• Task details: Repeat the records exactly, with one exception: no images.

Stored records:
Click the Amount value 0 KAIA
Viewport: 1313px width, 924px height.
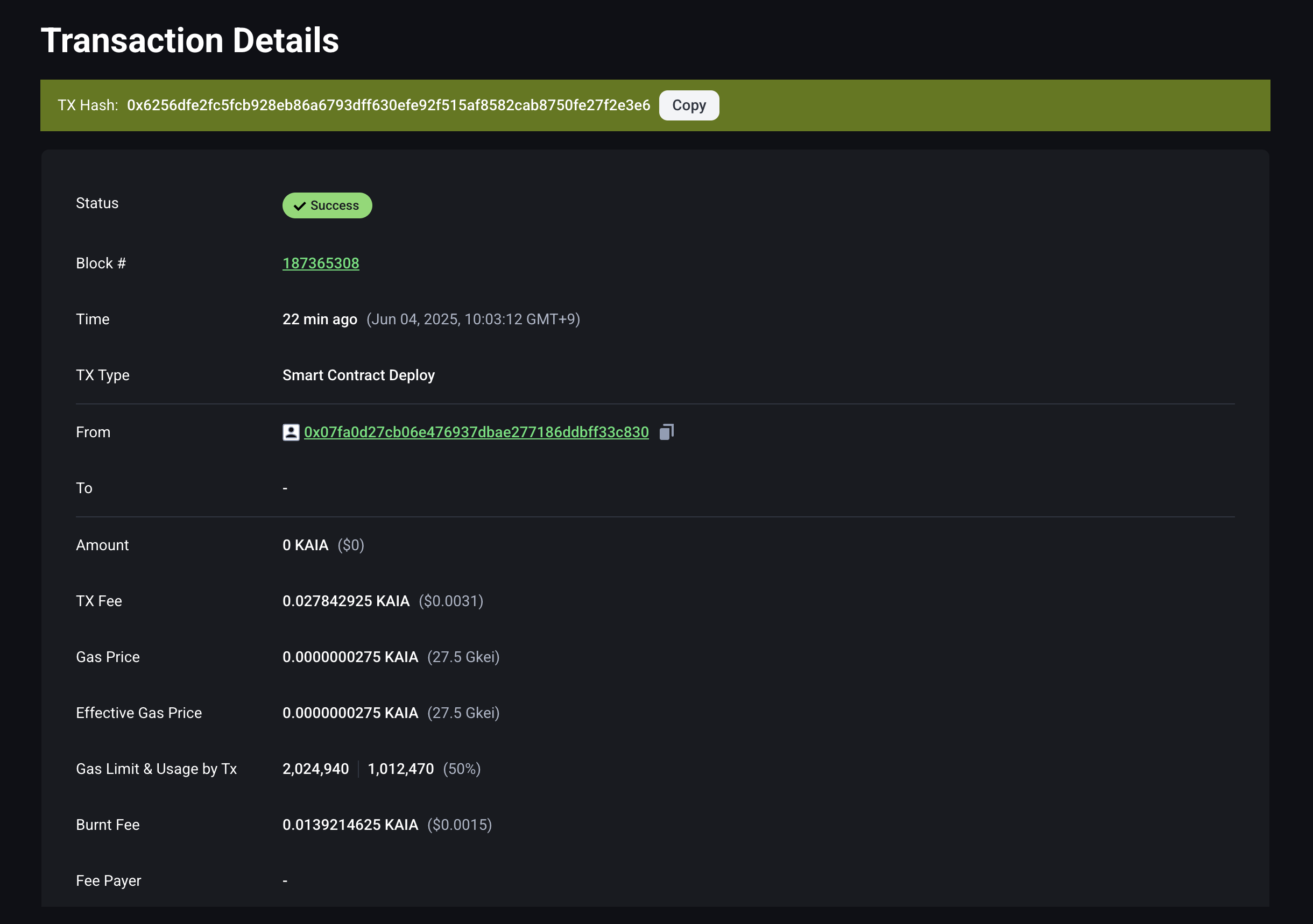click(305, 545)
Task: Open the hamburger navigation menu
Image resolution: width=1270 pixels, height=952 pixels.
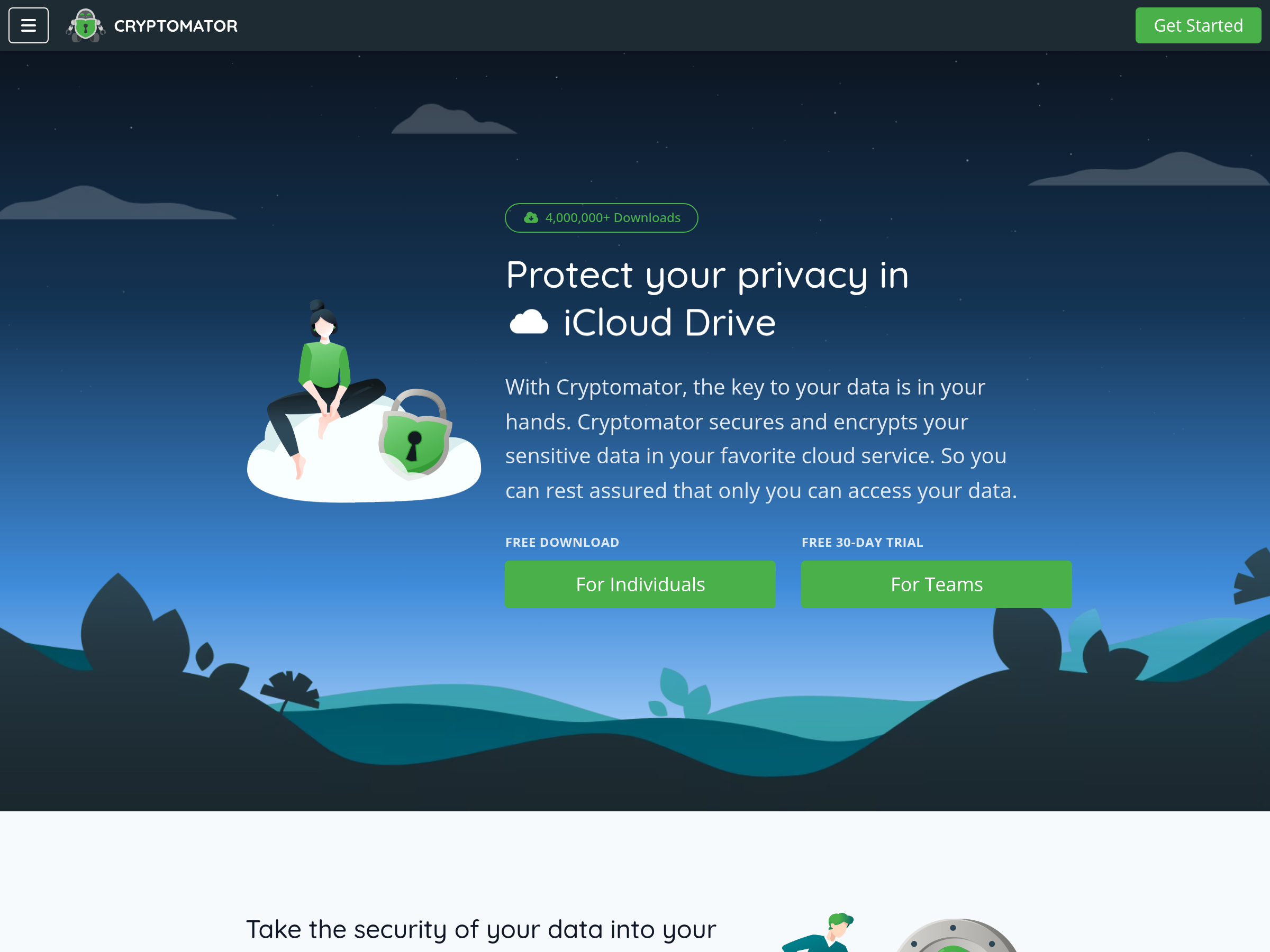Action: pyautogui.click(x=28, y=25)
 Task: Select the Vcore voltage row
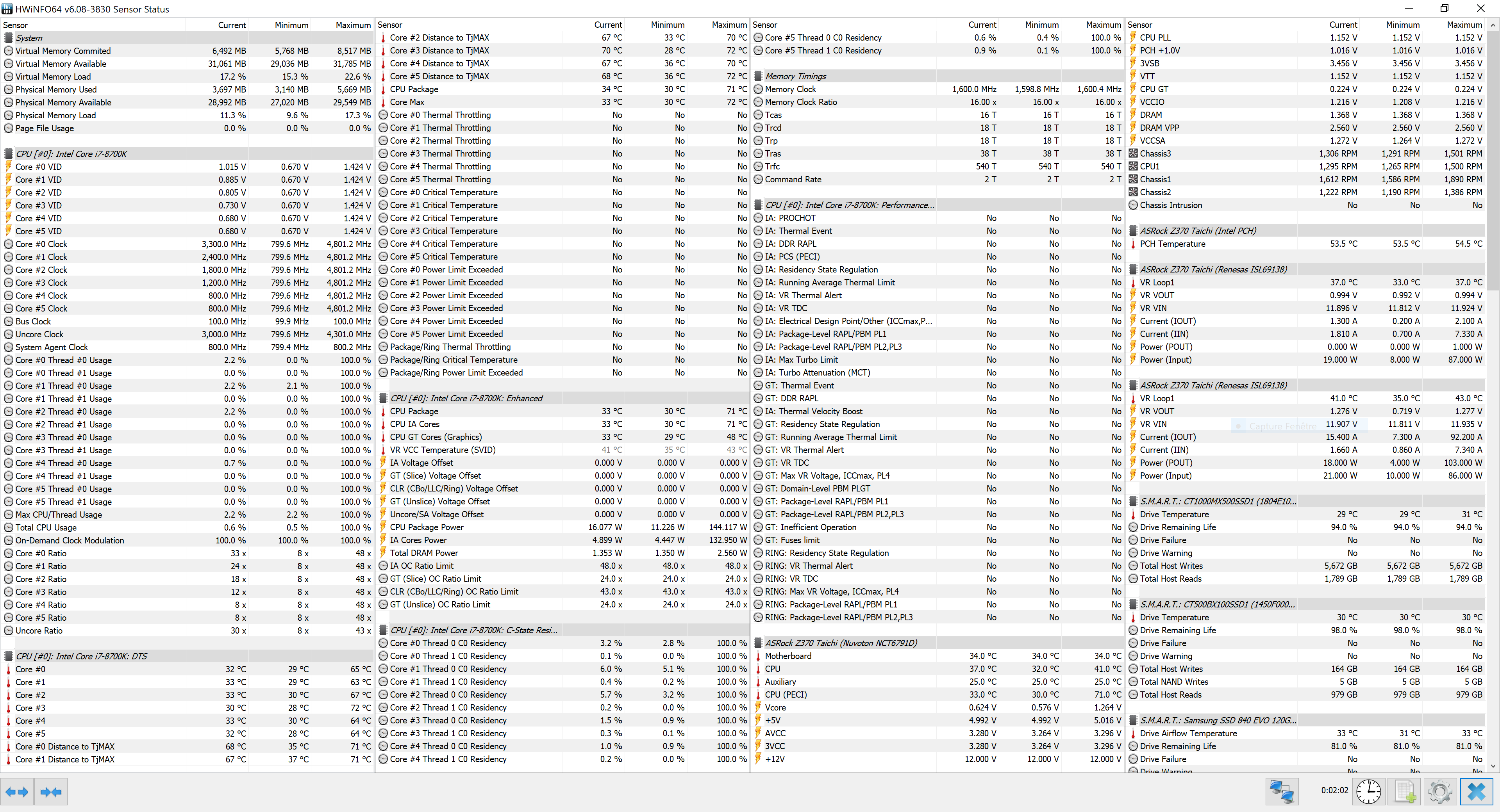[x=775, y=708]
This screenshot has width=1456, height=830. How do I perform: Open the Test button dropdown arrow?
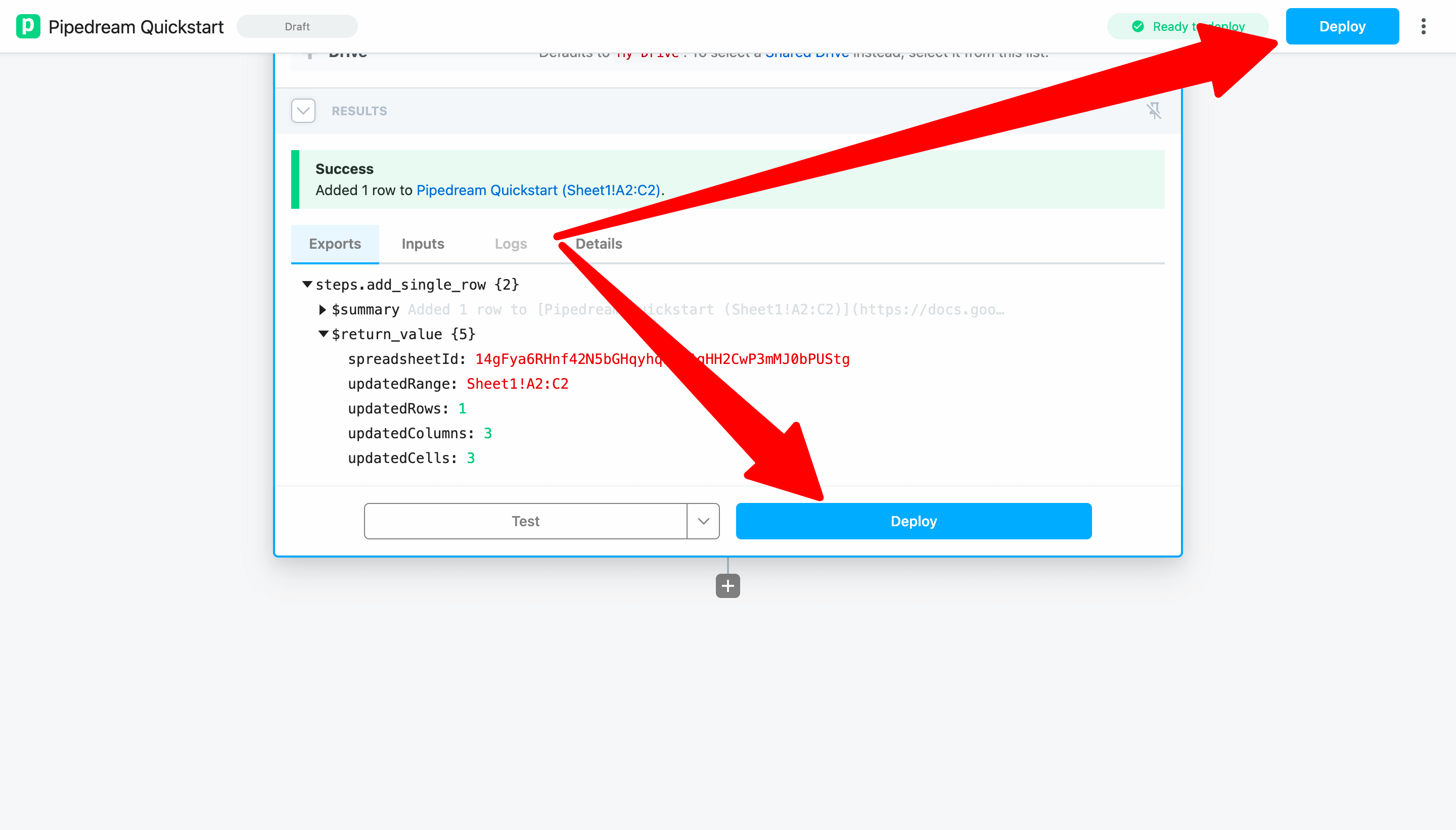[x=703, y=521]
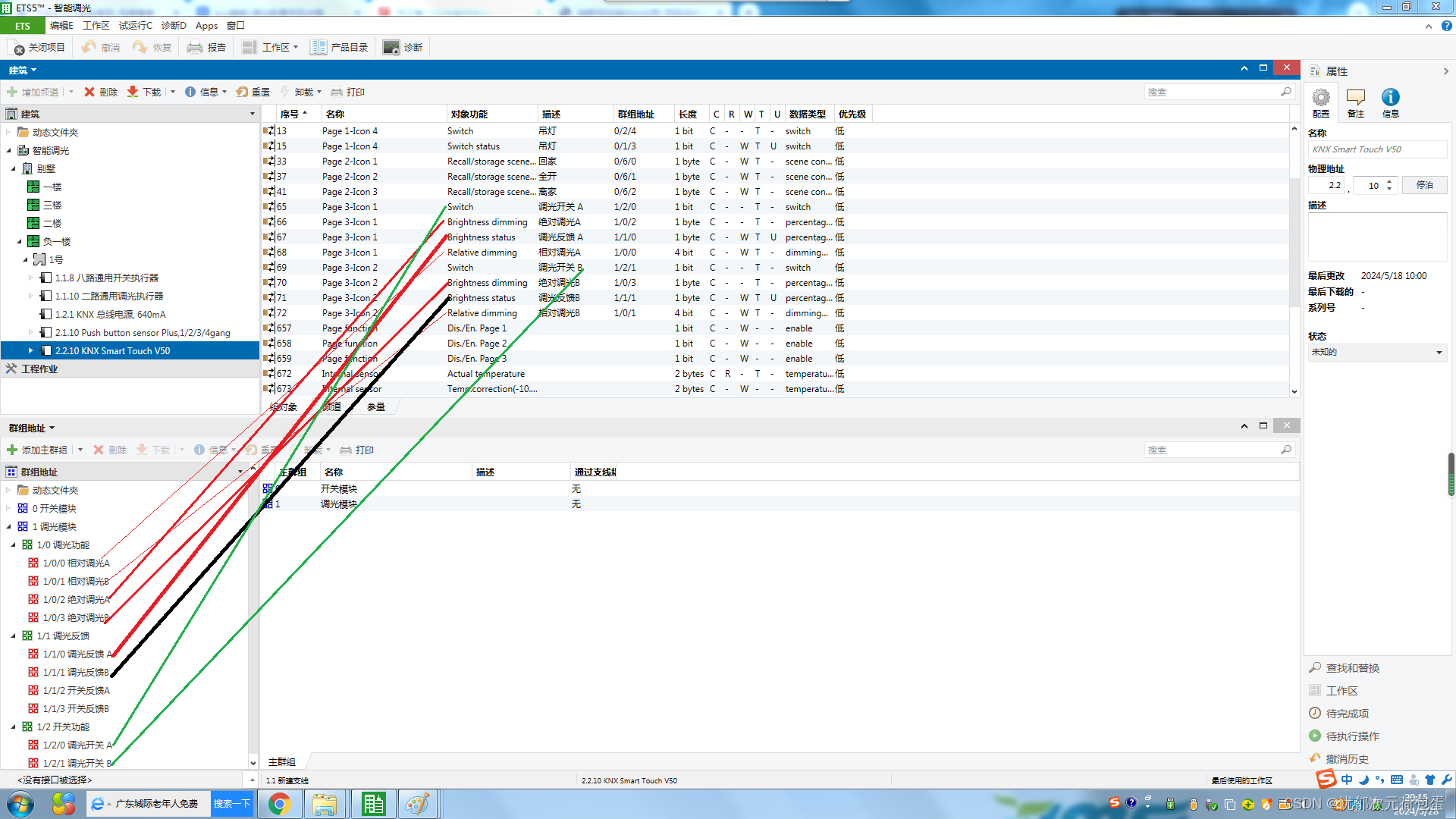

• Response for this exercise:
Click the Amount value 0 KAIA
Viewport: 1313px width, 924px height.
click(305, 545)
Task: Open the hamburger navigation menu
Image resolution: width=1270 pixels, height=952 pixels.
Action: pyautogui.click(x=28, y=25)
 Task: Select the Vcore voltage row
[x=775, y=708]
This screenshot has width=1456, height=830. How do I perform: Open the Test button dropdown arrow?
[x=703, y=521]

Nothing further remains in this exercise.